*Task directions:*
Reproduce the entries word for word, starting at the line containing "Given: Click the" and ending at the line containing "will [x=535, y=113].", with both of those lines included.
════════════════════
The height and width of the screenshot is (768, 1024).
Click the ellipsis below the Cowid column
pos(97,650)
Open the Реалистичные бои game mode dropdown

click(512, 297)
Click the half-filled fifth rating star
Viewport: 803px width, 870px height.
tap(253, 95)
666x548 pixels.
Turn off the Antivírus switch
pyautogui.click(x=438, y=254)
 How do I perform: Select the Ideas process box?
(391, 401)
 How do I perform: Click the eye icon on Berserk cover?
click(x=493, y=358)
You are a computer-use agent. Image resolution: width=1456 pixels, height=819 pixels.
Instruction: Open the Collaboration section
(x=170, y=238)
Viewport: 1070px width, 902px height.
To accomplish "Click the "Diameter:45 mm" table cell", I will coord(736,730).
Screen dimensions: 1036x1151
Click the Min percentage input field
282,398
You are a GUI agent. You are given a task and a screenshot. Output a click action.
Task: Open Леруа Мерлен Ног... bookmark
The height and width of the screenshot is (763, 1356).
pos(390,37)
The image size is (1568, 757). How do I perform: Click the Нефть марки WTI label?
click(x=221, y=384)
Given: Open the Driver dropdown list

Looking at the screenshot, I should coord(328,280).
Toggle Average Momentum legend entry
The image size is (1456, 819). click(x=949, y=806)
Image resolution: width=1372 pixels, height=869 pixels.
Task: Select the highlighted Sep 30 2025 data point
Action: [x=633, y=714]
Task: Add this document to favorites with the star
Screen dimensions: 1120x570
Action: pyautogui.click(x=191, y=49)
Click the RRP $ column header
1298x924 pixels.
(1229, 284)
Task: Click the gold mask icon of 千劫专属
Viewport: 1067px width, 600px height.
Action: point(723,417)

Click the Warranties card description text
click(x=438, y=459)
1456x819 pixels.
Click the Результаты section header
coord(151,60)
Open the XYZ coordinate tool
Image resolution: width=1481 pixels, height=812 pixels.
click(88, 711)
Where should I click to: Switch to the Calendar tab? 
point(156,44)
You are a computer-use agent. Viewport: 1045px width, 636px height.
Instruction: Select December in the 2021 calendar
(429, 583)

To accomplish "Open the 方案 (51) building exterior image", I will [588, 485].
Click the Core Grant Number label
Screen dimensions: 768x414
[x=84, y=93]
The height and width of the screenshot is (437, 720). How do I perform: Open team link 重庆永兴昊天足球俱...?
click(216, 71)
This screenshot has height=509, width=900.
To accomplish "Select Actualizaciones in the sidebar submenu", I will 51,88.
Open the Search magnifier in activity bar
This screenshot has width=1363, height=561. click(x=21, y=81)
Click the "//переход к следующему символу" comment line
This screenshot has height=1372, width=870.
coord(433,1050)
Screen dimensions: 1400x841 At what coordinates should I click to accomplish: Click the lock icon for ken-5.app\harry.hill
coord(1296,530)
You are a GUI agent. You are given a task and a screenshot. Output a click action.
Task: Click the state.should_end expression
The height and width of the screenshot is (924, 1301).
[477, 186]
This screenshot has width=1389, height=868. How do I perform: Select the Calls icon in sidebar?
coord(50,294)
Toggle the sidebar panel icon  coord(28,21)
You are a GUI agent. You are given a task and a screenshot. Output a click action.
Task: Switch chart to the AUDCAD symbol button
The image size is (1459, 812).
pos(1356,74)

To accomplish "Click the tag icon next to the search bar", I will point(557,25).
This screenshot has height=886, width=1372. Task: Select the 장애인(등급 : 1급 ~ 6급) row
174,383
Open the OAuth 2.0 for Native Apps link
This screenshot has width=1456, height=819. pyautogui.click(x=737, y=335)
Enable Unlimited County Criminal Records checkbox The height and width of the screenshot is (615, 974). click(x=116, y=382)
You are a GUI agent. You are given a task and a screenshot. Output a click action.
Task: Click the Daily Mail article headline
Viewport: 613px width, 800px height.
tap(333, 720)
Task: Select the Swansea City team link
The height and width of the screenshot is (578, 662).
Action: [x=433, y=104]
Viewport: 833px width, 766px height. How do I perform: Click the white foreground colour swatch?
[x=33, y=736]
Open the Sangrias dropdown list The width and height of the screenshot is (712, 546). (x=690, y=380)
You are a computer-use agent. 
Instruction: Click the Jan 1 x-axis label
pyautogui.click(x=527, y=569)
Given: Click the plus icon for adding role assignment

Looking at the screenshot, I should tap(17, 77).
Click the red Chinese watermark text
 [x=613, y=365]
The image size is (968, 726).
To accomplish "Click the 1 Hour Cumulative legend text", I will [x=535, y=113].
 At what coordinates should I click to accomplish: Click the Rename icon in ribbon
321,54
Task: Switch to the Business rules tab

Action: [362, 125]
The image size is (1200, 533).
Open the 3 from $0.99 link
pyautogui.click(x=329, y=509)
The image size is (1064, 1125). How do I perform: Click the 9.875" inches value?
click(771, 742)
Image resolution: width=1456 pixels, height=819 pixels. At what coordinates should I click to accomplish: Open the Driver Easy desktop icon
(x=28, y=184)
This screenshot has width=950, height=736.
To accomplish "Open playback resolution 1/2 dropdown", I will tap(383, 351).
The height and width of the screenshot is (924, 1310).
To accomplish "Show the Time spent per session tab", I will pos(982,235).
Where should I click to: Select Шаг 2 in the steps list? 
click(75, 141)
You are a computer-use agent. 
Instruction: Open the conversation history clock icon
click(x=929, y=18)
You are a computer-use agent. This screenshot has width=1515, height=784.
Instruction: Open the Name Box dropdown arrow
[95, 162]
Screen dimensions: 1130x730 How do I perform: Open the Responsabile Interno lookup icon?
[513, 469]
════════════════════
*Solution for this problem:*
Given: Click the plus icon for adding role assignment

Looking at the screenshot, I should tap(17, 77).
Click the red Chinese watermark text
 [x=613, y=365]
The image size is (968, 726).
To accomplish "Click the 1 Hour Cumulative legend text", I will [x=535, y=113].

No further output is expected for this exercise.